Entries tagged [grid]
Apache Ignite 2.0: Redesigned Off-heap Memory, DDL and Machine Learning
We released the long-awaited Apache Ignite version 2.0 on May 5. The community spent almost a year incorporating tremendous changes to the legacy Apache Ignite 1.x architecture. And all of that effort paid off. Our collective blood, sweat (and perhaps even a few tears) opened up new and exciting opportunities for the Apache Ignite project.
Have I piqued your interest about this new release yet? Let's walk through some of the main new features that have appeared under the hood of Apache Ignite 2.0.
Reengineered Off-Heap Memory Architecture.
The platform’s entire memory architecture was reengineered from scratch. In a nutshell, all of the data and indexes are now stored in a completely new manageable off-heap memory that has no issues with memory fragmentation, accelerates SQL Grid significantly and helps your application easily tolerate Java GC pauses.
Take a peek at the illustration below and try to guess what’s changed. Afterward, please read this documentation to see if your eye caught everything that’s new.
Here’s something extremely noteworthy: the architecture now integrates seamlessly with disk drives. Why do we care about this? Stay tuned!
Data Definition Language.
This release introduces support for Data Definition Language (DDL) as a part of its SQL Grid functionality. Now you can define -- and, what’s more important, alter -- indexes in runtime without the need to restart your cluster. Apache Ignite users have long awaited this feature! Even more exciting news: users can leverage this with standard SQL commands like CREATE or DROP index. This is only the beginning! Go to this page to learn more about current DDL support.
Machine Learning Grid Beta - Distributed Algebra.

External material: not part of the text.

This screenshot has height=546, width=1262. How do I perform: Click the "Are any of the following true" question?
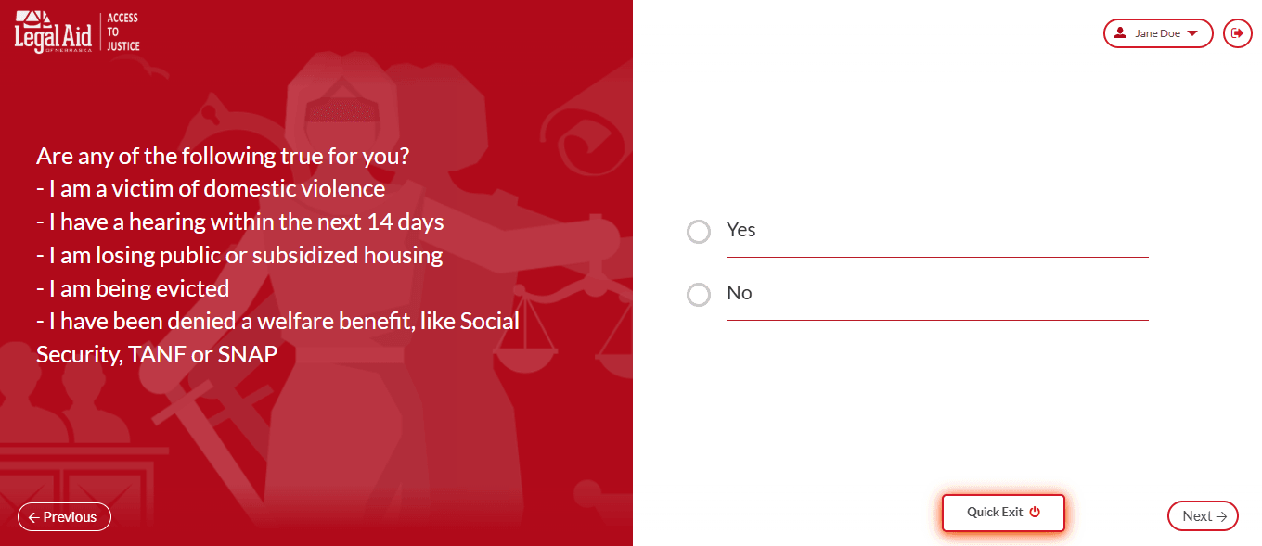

Apache Ignite is about more than in-memory storage. And it’s not just one more product for distributed computations or real-time streaming. It's much, much more than that. It's a hot blend of well-integrated distributed and highly concurrent modules that turned Apache Ignite into what is today: A robust data-fabric and framework with the goal of making your application thrive and outperform even the best of expectations.

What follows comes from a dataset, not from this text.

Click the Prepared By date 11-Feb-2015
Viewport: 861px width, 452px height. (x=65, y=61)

But there was one thing missing until now. Drumroll, please: machine-learning support!
With Apache Ignite 2.0 you can check project’s own distributed algebra implementation. The distributed algebra is the foundation of the entire component. And soon you can expect to get distributed versions of widely used regression algorithms, decision trees and more.
Spring Data Integration.
Spring Data integration allows the interaction of an Apache Ignite cluster using the well-known and highly adopted Spring Data Framework. You can connect to the cluster by means of Spring Data repositories and start executing distributed SQL queries as well as simple CRUD operations.
Are you using Rocket MQ in your project and need to push data from the Rocket to Ignite? Here is an easy solution.
Hibernate L2 cache users have been anticipating support of Hibernate 5 on Apache Ignite for quite a long time. Apache Ignite 2.0 grants this desire. The integration now supports Hibernate 5 and contains a number of bug fixes and improvements.
Ignite.NET has been enhanced with an addition of a plugin system that allows the writing and embedding 3rd party .NET components into Ignite.NET.
The Ignite.C++ part of the community finally came up with a way to execute arbitrary C++ code on remote cluster machines.
This approach was initially tested for continuous queries. You can now register continuous queries' remote filters on any cluster node you like. Going forward you can expect support for the Ignite.C++ compute grid and more.